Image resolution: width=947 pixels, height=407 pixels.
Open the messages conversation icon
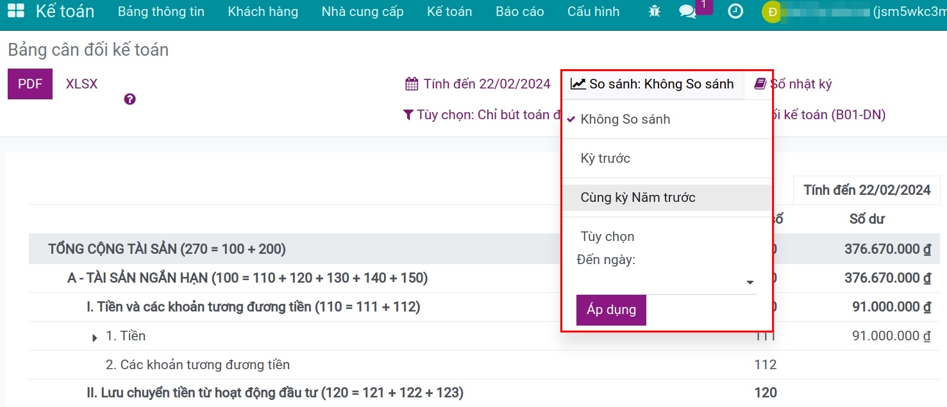tap(686, 12)
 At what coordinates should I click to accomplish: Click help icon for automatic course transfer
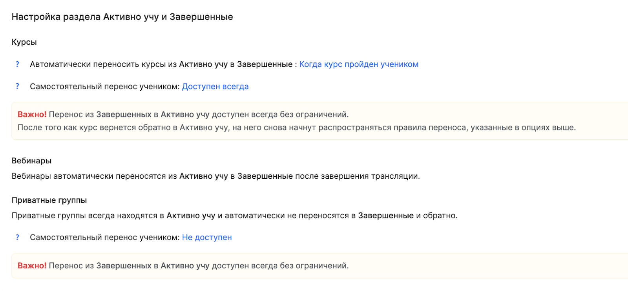tap(17, 64)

━━━

The problem -
Pictures stay out; everything else in the listing above gets restated word for word.

Response area -
Image resolution: width=947 pixels, height=407 pixels.
Open the messages conversation icon
tap(686, 12)
 At what coordinates should I click to accomplish: Click help icon for automatic course transfer
tap(17, 64)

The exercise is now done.